══ DATA EXTRACT ══

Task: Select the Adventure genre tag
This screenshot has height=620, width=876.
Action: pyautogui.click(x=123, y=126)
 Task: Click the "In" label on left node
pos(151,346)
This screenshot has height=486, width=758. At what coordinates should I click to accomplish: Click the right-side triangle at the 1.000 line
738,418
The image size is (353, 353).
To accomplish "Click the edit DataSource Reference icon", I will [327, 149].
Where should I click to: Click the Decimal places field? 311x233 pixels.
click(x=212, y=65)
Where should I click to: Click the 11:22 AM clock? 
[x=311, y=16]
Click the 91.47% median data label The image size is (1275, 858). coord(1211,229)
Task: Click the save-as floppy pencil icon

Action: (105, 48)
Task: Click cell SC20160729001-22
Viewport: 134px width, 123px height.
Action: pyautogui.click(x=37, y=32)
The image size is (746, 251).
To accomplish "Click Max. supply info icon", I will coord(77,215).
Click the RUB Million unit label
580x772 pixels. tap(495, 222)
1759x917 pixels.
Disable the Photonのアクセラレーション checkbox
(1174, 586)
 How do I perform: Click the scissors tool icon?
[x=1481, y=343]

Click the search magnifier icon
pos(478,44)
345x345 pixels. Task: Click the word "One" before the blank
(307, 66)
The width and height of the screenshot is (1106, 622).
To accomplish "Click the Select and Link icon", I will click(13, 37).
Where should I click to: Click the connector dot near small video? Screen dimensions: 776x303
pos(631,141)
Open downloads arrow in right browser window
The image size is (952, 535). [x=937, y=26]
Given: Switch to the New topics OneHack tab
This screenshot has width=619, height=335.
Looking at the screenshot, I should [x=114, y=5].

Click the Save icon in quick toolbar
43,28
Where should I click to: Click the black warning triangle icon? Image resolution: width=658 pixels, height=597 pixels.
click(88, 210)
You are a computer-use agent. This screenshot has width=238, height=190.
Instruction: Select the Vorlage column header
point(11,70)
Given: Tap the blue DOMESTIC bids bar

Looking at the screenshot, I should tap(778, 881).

═══

## WORK TO DO
Could you set out everything from the start of the entries down to the line containing "Action: (105, 48)" as a numbered list, leaving out blank lines?

## SOLUTION BELOW
1. Task: Select the Adventure genre tag
2. This screenshot has height=620, width=876.
3. Action: pyautogui.click(x=123, y=126)
4.  Task: Click the "In" label on left node
5. pos(151,346)
6. This screenshot has height=486, width=758. At what coordinates should I click to accomplish: Click the right-side triangle at the 1.000 line
7. 738,418
8. The image size is (353, 353).
9. To accomplish "Click the edit DataSource Reference icon", I will [327, 149].
10. Where should I click to: Click the Decimal places field? 311x233 pixels.
11. click(x=212, y=65)
12. Where should I click to: Click the 11:22 AM clock? 
13. [x=311, y=16]
14. Click the 91.47% median data label The image size is (1275, 858). coord(1211,229)
15. Task: Click the save-as floppy pencil icon
16. Action: (105, 48)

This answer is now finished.